**Given data:**
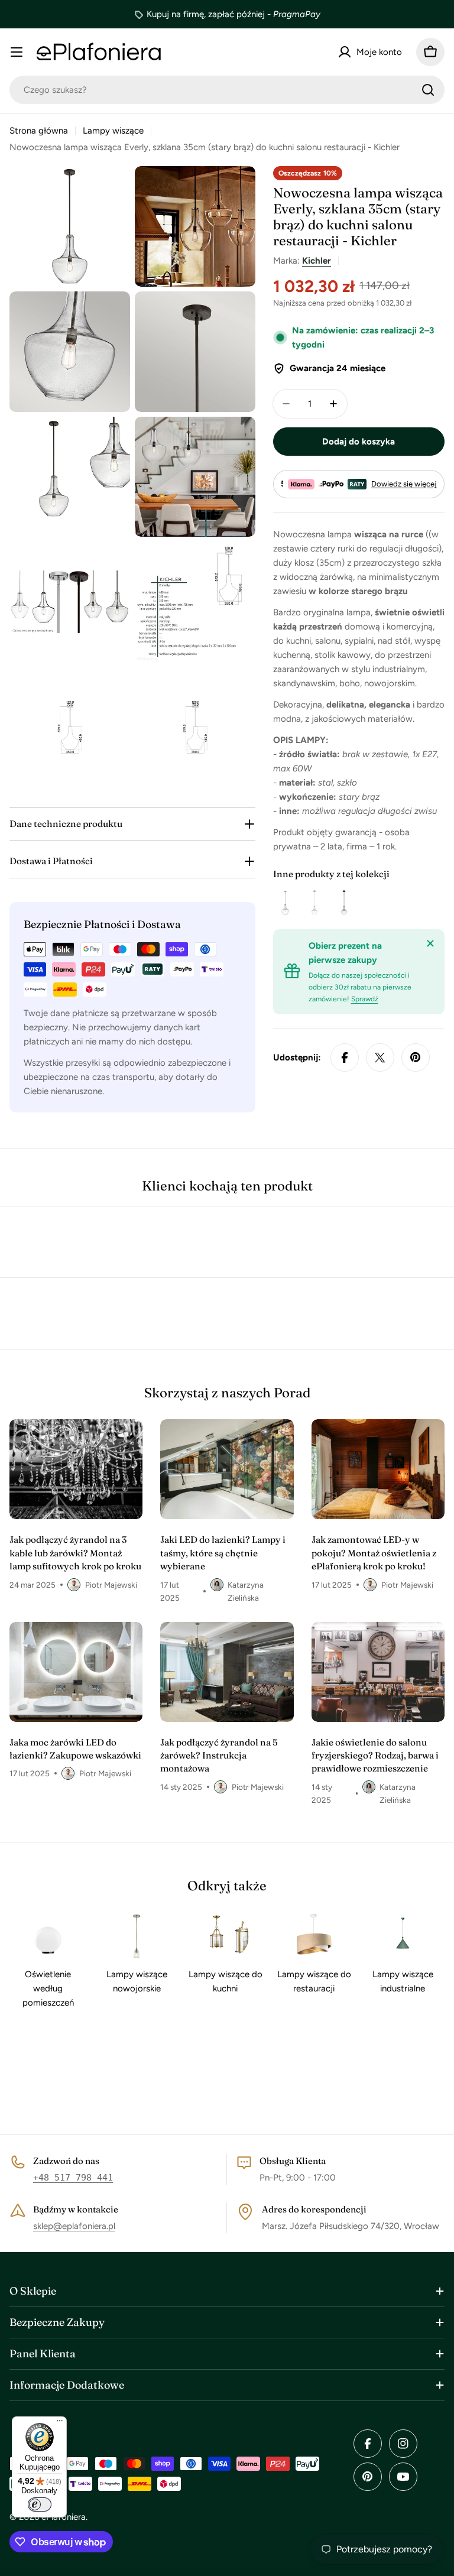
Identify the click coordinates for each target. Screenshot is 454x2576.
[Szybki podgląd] (292, 902)
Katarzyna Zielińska (246, 1591)
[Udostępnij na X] (380, 1057)
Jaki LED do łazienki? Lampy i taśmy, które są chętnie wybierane (223, 1553)
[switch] (39, 2504)
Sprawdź (364, 999)
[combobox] (227, 90)
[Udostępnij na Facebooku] (344, 1057)
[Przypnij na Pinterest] (415, 1057)
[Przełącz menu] (16, 52)
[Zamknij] (430, 943)
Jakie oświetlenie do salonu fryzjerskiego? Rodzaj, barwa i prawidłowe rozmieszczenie (375, 1755)
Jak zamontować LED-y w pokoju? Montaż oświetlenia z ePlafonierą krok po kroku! (374, 1553)
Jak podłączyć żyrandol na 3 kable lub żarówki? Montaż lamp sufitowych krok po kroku (75, 1553)
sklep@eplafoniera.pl (74, 2226)
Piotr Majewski (111, 1584)
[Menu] (60, 2423)
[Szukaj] (428, 90)
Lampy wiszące (113, 130)
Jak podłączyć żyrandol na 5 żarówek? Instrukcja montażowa (219, 1755)
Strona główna (38, 130)
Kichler (316, 260)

**Exercise requirements:** Every line of the listing must be reproduced exactly, though the pictures are to be left out.

**Solution for this exercise:**
Identify the click coordinates for each target. Screenshot is 454x2576.
[Szybki podgląd] (292, 902)
Katarzyna Zielińska (246, 1591)
[Udostępnij na X] (380, 1057)
Jaki LED do łazienki? Lampy i taśmy, które są chętnie wybierane (223, 1553)
[switch] (39, 2504)
Sprawdź (364, 999)
[combobox] (227, 90)
[Udostępnij na Facebooku] (344, 1057)
[Przypnij na Pinterest] (415, 1057)
[Przełącz menu] (16, 52)
[Zamknij] (430, 943)
Jakie oświetlenie do salonu fryzjerskiego? Rodzaj, barwa i prawidłowe rozmieszczenie (375, 1755)
Jak zamontować LED-y w pokoju? Montaż oświetlenia z ePlafonierą krok po kroku! (374, 1553)
Jak podłączyć żyrandol na 3 kable lub żarówki? Montaż lamp sufitowych krok po kroku (75, 1553)
sklep@eplafoniera.pl (74, 2226)
Piotr Majewski (111, 1584)
[Menu] (60, 2423)
[Szukaj] (428, 90)
Lampy wiszące (113, 130)
Jak podłączyć żyrandol na 5 żarówek? Instrukcja montażowa (219, 1755)
Strona główna (38, 130)
Kichler (316, 260)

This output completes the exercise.